In one embodiment, the chip set 1200 includes a communication mechanism such as a bus 1201 for passing information among the components of the chip set 1200. A processor 1203 has connectivity to the bus 1201 to execute instructions and process information stored in, for example, a memory 1205. The processor 1203 may include one or more processing cores with each core configured to perform independently. A multi-core processor enables multiprocessing within a single physical package. Examples of a multi-core processor include two, four, eight, or greater numbers of processing cores. Alternatively or in addition, the processor 1203 may include one or more microprocessors configured in tandem via the bus 1201 to enable independent execution of instructions, pipelining, and multithreading. The processor 1203 may also be accompanied with one or more specialized components to perform certain processing functions and tasks such as one or more digital signal processors (DSP) 1207, or one or more application-specific integrated circuits (ASIC) 1209. A DSP 1207 typically is configured to process real-world signals (e.g., sound) in real time independently of the processor 1203. Similarly, an ASIC 1209 can be configured to performed specialized functions not easily performed by a general purposed processor. Other specialized components to aid in performing the inventive functions described herein include one or more field programmable gate arrays (FPGA) (not shown), one or more controllers (not shown), or one or more other special-purpose computer chips.

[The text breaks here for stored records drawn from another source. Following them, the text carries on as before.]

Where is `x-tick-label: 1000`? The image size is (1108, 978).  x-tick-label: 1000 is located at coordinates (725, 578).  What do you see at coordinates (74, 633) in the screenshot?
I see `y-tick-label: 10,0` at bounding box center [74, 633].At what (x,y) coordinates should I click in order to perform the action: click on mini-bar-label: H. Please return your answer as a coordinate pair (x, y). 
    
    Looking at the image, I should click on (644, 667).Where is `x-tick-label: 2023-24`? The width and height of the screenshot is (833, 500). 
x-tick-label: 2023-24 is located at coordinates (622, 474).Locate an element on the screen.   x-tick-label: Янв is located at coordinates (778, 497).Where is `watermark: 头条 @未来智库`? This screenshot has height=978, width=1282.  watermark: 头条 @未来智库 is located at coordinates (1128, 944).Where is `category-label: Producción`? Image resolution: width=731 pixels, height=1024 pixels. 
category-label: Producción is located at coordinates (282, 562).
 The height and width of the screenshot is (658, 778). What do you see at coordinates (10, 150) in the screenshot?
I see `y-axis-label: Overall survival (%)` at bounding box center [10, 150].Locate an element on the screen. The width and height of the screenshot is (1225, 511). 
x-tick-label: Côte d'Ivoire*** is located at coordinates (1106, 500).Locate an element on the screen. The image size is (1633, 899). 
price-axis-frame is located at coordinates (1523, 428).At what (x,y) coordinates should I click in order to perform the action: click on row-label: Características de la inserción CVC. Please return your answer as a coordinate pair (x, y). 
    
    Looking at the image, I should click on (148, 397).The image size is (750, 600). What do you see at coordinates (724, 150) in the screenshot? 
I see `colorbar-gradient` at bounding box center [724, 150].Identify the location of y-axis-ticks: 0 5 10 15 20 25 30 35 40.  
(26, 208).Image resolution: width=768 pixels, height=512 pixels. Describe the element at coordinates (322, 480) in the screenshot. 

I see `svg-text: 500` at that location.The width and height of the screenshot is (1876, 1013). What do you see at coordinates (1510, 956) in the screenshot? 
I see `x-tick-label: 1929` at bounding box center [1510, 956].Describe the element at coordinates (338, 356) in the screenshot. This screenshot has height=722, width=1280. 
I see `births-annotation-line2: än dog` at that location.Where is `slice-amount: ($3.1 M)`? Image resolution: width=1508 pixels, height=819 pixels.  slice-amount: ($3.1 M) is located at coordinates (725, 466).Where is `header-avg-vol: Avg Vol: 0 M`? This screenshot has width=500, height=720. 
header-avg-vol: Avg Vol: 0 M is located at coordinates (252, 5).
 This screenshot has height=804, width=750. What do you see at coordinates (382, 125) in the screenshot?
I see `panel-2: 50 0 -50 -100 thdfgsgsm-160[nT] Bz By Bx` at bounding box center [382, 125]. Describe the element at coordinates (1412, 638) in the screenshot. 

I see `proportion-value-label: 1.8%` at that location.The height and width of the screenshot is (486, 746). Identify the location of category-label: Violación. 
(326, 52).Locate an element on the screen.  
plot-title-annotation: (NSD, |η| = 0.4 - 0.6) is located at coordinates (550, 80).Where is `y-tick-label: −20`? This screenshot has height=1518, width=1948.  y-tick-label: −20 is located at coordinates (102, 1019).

The processor 1203 and accompanying components have connectivity to the memory 1205 via the bus 1201. The memory 1205 includes both dynamic memory (e.g., RAM, magnetic disk, writable optical disk, etc.) and static memory (e.g., ROM, CD-ROM, etc.) for storing executable instructions that when executed perform the inventive steps described herein to generate semantic 3D abstract representations. The memory 1205 also stores the data associated with or generated by the execution of the inventive steps.
While the invention has been described in connection with a number of embodiments and implementations, the invention is not so limited but covers various obvious modifications and equivalent arrangements, which fall within the purview of the appended claims. Although features of the invention are expressed in certain combinations among the claims, it is contemplated that these features can be arranged in any combination and order.